# NGD 2012 Taylor 814ce Cocobola



## jrdavis (Aug 1, 2015)

Hello all,

New member here from Calgary. Two months back I picked up a used (mint) 2012 Taylor 814ce Ltd Cocabola/Sitka. Plays like butter, beautiful action, amazing sound. Here's a few pics.






























































































Nice to meet everyone.

John


----------



## knight_yyz (Mar 14, 2015)

Gorgeous guitar


----------



## greco (Jul 15, 2007)

Congratulations!
I am a fan of Taylor's. Don't own one ...Yet....LOL

Absolutely stunning guitar and very impressive photography!

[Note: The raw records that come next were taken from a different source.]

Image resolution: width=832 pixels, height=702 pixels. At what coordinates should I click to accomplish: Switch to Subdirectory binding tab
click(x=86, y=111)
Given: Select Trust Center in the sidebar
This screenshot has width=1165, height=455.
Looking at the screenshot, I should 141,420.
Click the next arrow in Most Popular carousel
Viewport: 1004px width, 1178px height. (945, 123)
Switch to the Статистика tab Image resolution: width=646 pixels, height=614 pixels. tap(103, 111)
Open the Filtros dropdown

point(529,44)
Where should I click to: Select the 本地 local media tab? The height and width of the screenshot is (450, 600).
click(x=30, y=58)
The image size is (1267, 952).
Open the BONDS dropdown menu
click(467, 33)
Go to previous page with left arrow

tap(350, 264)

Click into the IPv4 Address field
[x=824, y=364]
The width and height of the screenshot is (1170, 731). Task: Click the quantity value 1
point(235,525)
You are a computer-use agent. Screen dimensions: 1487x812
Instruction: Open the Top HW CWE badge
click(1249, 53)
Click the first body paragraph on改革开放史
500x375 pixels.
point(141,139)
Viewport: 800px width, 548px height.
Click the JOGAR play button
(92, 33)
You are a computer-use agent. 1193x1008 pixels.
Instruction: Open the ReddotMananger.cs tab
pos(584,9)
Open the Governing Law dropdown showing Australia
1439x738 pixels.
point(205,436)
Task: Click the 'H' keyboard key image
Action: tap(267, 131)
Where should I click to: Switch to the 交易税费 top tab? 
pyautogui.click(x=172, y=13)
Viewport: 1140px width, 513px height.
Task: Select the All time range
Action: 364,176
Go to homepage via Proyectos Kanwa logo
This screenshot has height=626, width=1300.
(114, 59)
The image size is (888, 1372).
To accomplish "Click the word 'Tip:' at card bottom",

Is photography your hobby or profession?

Cheers

Dave

How embarrassing not to notice that this was your first thread!
...Welcome to the forum!! Start many more new threads and post often.


----------



## Budda (May 29, 2007)

Those 800 series guitars are utterly fantastic, congrats on a sweet NGD!


----------



## fredyfreeloader (Dec 11, 2010)

That is very very nice, Cocobolo is my favourite wood for an acoustic guitar.


----------



## Stratin2traynor (Sep 27, 2006)

WOW! I love the shape of the 14 series. Ever since watching David Gilmour play one on a concert video, I've been dying for one. Congratulations! It's a beauty.


----------



## GWN! (Nov 2, 2014)

Beautiful guitar. Welcome to the forum.


----------



## sulphur (Jun 2, 2011)

Beautiful guitar, wow!

Welcome to the forum John, good start. 8)


----------